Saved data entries
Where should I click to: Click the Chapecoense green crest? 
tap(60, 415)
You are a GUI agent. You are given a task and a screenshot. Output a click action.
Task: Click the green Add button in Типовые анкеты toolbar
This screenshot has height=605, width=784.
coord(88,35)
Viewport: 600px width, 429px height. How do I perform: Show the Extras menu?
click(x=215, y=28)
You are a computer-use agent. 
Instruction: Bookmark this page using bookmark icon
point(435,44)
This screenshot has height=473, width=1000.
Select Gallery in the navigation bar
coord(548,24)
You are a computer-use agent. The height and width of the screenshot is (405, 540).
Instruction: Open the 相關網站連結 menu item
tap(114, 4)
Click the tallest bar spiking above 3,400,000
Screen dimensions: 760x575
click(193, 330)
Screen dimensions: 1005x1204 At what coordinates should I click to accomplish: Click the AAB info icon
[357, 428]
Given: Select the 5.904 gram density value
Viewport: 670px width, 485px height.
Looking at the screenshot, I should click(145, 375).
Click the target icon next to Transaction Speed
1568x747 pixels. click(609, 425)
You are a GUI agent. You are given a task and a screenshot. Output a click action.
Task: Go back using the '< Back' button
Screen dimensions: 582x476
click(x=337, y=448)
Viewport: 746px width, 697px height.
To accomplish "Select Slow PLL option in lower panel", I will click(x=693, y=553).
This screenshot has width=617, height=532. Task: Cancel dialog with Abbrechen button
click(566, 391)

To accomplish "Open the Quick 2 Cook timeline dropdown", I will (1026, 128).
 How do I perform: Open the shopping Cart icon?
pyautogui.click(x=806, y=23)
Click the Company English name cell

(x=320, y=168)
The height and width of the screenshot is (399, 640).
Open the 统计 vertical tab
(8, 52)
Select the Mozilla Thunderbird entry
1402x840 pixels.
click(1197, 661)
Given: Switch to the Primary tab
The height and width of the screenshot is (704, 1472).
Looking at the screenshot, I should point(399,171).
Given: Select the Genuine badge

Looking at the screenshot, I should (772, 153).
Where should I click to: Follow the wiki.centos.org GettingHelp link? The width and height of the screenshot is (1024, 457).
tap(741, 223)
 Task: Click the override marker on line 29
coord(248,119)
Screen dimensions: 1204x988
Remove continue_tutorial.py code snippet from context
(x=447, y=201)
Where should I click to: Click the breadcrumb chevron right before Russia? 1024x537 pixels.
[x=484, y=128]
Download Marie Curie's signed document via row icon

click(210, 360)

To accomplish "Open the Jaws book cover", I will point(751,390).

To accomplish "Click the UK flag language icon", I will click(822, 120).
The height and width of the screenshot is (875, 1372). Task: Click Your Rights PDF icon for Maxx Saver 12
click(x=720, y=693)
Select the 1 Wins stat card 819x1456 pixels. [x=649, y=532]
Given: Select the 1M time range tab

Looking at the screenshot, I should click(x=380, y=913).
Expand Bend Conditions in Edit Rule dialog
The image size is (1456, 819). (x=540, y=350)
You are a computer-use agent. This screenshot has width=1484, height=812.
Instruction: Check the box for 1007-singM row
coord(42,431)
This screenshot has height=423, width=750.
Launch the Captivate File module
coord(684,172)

**Work order:**
Your answer must be the line holding "The height and width of the screenshot is (875, 1372)." plus every later line to the end of the records, copied exactly.

**Output of the exercise:**
The height and width of the screenshot is (875, 1372). Task: Click Your Rights PDF icon for Maxx Saver 12
click(x=720, y=693)
Select the 1 Wins stat card 819x1456 pixels. [x=649, y=532]
Given: Select the 1M time range tab

Looking at the screenshot, I should click(x=380, y=913).
Expand Bend Conditions in Edit Rule dialog
The image size is (1456, 819). (x=540, y=350)
You are a computer-use agent. This screenshot has width=1484, height=812.
Instruction: Check the box for 1007-singM row
coord(42,431)
This screenshot has height=423, width=750.
Launch the Captivate File module
coord(684,172)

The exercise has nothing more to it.